Dataset excerpts:
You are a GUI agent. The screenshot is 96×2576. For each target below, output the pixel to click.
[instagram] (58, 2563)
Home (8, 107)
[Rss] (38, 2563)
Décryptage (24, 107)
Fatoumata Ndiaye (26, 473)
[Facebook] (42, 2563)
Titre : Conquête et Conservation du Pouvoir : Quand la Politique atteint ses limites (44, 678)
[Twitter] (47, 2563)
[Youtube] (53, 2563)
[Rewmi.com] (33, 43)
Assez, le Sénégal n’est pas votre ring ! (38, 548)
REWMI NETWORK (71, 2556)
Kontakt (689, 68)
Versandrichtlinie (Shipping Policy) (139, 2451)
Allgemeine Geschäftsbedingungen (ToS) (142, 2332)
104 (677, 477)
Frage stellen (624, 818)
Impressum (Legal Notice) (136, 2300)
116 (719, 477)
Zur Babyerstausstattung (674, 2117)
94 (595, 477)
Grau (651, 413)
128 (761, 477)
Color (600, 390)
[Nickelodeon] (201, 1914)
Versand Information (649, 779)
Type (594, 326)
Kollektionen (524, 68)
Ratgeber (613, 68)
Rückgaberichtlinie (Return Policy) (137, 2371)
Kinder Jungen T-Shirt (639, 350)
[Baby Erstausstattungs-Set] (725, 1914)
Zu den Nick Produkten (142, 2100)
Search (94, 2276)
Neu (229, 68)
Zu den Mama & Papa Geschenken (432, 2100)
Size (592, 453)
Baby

• About this exercise
Look through the entries above, and wherever a line holds the word "Policy", copy it.

• Result below
Versandrichtlinie (Shipping Policy) (139, 2451)
Rückgaberichtlinie (Return Policy) (137, 2371)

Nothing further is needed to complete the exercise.